Virtual Realitifying my real climbing wall, part 2
Photogrammetry, mesh simplification and reskinning
If you've ready the introductory blog, then you know this post is the second in a series of steps of aligning a virtual 3D model with the real world, you know, for fun and profit.
Let's talk about photogrammetry, meshes and all that stuff.
I did about 8 weeks of 3D modelling in a BTEC filmmaking course about 20 years ago… so I had to dust of the proverbial cobwebs in the dark corners of my memory, but overall it's a pretty straightforward process.
There were three parts to this:
- Running the Agisoft metashape workflow
- Simplifying the mesh to make it 'Game Ready'
- Reapplying the texture and Blender tweaks
1. Photos, lots' of photos
Agisoft Metashape is an awesome piece of photogrammetry software. Oddly, I had better results from the standard version than the pro version, using identical photosets. So, grab the software and get a 30-day free trial started.
(note: I don't work for Agisoft, there is probably alternative software but this is what worked for me).
Next up, I took 900 photos of my climbing wall. Lighting was a pain at first. You have to make sure none of your photos are blurry or have light-sources washing them out, also no windows or reflective surfaces or you end with something like out of a Dali painting. In my second iteration, I used only 300 photos and got results just as good.
One really nice thing about Metashape is the workflow menu makes it really easy. You can follow each menu item in sequence ( Add Photos -> Align photos -> build dense cloud -> build mesh -> build texture ) using just default settings and get excellent results.
I made a few changes to the settings to reduce the number of vertices, without flattening the climbing holds on the mesh and got a result I was happy with after about 7 hours of overnight processing on my laptop.
Before exporting, I also use this opportunity to go use the freeform selection tool to delete any parts of the mesh i don't want. Like the floor, parts of the room that aren't part of the climbing wall, floating vertices that result from the mesh generation etc.
The resulting export from Metashape is a textured .OBJ file. At present there is no scale or orientation, but these are easily solved later in Blender.
First though…
2. Simplifying the mesh
The 13 million vertices of the original model did not play nice with Unity. I don't know enough about Unity to know whether that was my bad code, or some normal limitation… I feel like the folks over at Valve would have no problem with this.
InstantMeshes is a great free tool for retopology. The one drawback is that it will lose your UV maps/textures so the output mesh will need baking in Blender (more in a moment).

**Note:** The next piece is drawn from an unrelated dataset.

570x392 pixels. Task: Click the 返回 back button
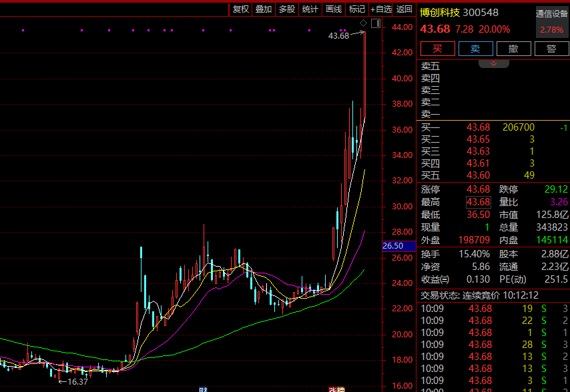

Importing the mesh into InstantMesh is super easy. Then it's up to you to play around with the settings. For me, I needed as low number of vertices as possible without flattening the wall. If I reduced it too much, all the holds kind of erode down to nothing. About 30,000 vertices was good enough for me.
The step I never took:
You'll notice with a climbing wall that 90% of it is literally the flat wooden panels which the holds sit on. Technically, in 3D it would be ideal to have these panels as a really simple plane, with just four vertices. In my approach, even these flat sections of wall still had loads of vertices, as shown in this screenshot from InstantMeshes.
I wondered if I could extract the holds from the mesh and then have a separate really simple mesh for the wall panels, and then some other mesh for the holds whicch could be more complex… but this was wayyyy to much work and I couldn't really think of an easy way to do it.
The resulting mesh had ~30000 vertices and runs pretty good on the Quest2, even with various lights and a mesh collider.
3. The texture
Last step is to bake the texture back on to the simplified mesh from instant mesh. For this I found an online tutorial that worked a charm. Simply, you import your original Metashape .obj and your new InstantMesh .obj. If you haven't messed around with the mesh files, they should sit perfectly on top of each other in Blender.
After that you create some blank texture images and generate your UV map for the InstantMesh mesh. Then you have to make sure you select each model in the right order ( I messed this step up lots of times ) and then hit the bake button.
Once the texture is baked on I used Blenders ruler tool to scale and reorient it so that it was the right way up and matched roughly the scale of the real wall.
Exporting for Unity.
For the Quest 2, I export to FBX and import the model as a game asset and then have it as a prefab. It's easy to bring the model and textures into unity with this format.
For the desktop app, I exported to GLTF. The reason is I found a nice GLTF importer for Unity ( which I couldn’t get working on VR ( yet ) ). On the desktop app, this means I can drop 3d models on a server, and my brother can download them on his desktop (he's a climber too and his his own wall… shown below).
Now you have a simplified mesh that looks great.